Think about this thread It’s about an actor berating a person at a play performance for having a cellphone go off. Those are people who paid good money to be there, and they were thrilled that somebody actually tried to do something to stop the disruption. School is “free” and the customers are kids, so they wind up more angry at the teacher trying to teach than they are at the other students disrupting the effort.
For the record, AWB has already indicated that she can’t confiscate the phone unless she breaks school rules. I also doubt she can just grab the phone away from someone. Feel free to come up with a solution that won’t get her fired.
Take a point away from the offenders overall grade every time their phone goes off?

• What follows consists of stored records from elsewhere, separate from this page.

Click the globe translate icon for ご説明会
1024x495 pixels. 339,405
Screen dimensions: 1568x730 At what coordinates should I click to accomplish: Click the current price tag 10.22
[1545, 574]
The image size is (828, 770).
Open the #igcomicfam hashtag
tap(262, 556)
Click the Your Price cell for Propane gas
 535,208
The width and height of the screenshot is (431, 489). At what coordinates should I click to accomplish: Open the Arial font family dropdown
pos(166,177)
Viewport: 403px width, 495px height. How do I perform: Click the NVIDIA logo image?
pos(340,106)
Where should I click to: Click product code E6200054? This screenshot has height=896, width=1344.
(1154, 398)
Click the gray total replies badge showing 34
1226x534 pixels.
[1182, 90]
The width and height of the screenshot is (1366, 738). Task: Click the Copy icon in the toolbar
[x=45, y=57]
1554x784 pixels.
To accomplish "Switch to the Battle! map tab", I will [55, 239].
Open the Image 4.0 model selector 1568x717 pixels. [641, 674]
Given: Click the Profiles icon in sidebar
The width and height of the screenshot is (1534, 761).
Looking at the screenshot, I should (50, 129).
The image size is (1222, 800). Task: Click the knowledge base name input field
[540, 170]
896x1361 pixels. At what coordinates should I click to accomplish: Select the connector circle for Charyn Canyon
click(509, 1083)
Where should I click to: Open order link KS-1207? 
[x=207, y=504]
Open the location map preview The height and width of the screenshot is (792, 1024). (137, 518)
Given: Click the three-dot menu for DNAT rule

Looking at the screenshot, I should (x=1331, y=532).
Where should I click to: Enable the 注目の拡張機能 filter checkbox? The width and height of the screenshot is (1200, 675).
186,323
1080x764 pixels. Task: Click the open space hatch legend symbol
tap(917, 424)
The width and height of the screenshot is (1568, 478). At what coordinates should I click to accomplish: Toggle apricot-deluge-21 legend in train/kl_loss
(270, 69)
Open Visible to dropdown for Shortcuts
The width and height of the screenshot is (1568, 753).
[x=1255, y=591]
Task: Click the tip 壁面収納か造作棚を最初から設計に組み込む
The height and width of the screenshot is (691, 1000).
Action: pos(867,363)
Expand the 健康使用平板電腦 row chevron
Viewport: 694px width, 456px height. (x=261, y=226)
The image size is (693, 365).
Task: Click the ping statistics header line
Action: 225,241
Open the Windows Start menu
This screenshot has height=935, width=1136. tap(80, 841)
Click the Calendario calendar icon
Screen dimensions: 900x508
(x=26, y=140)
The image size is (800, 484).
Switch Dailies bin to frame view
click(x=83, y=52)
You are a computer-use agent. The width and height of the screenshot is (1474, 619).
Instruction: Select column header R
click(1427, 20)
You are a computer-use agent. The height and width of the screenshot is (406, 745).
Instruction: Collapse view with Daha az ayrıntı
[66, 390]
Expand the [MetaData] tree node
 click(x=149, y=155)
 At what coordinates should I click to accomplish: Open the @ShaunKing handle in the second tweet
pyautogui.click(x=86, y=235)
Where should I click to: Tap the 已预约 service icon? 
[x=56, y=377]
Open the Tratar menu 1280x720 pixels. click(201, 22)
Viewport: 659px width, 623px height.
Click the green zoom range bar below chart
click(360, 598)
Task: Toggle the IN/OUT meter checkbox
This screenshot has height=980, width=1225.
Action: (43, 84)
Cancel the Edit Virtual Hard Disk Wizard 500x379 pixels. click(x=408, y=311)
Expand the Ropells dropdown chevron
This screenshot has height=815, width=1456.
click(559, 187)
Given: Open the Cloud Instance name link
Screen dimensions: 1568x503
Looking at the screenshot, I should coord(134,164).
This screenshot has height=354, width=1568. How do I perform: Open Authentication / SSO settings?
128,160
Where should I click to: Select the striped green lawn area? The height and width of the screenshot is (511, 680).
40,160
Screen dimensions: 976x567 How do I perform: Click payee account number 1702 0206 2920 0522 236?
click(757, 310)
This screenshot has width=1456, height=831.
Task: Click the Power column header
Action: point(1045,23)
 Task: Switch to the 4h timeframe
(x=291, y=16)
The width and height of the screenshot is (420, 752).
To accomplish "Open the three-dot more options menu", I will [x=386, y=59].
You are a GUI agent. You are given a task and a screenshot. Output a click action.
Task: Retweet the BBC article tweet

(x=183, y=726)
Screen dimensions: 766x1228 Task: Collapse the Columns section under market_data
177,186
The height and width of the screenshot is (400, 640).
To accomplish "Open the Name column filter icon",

Why not keep a shoebox at the front of the class and make everyone deposit their cell phones there? I’m suprised this wouldn’t be a school-wide policy.
Can I take this opportunity to say that I got chewed out by a priest when my cell phone rang during a wedding rehearsal? (And while I took the heat, everyone else surreptitiously shut their phones off.) I mean, it’s not a service or anything. I would have turned it off, but I forgot.
You need to channel Gunnery Sergeant Hartman:
The best thing I can come up with is for AWB to find out from other teachers if they have the same problem, and go to the administration and try to change the rules - make the teachers able to confiscate ringing cell phones. Make sure the kids (and their parents) know cell phones must be off during school hours or else they’ll be taken away. Present it as, “This is a last resort. The problem has gotten out of hand and we have to do this.”
Someone mentioned the rules at their school; the kids can have them in school but they must be off. If it rings in class it’s confiscated till a parent comes to get it. That’s the rule at my daughter’s school, too. Nothing wrong with it at all, IMO.
Kids got along just fine for years without cell phones. I somehow made it through four years of high school (and college, for that matter) without a cellphone. Just imagine!
(Of course, there were no such things way back then, but whatever…
And while I’m in Old Fogey mode: Get off my lawn!)
Proposes solution:
If cell phone rings during class, that student and the students to the right and left of that student gets 10 points deducted from his final grade.
Now that’s messed up. I’m all for deducting 10 points from the culprit’s grade, (as I suggested upthread) but what did the students to the right or left of him do? That’s a harsh penalty for someone who didn’t do anything wrong. What’s the justification?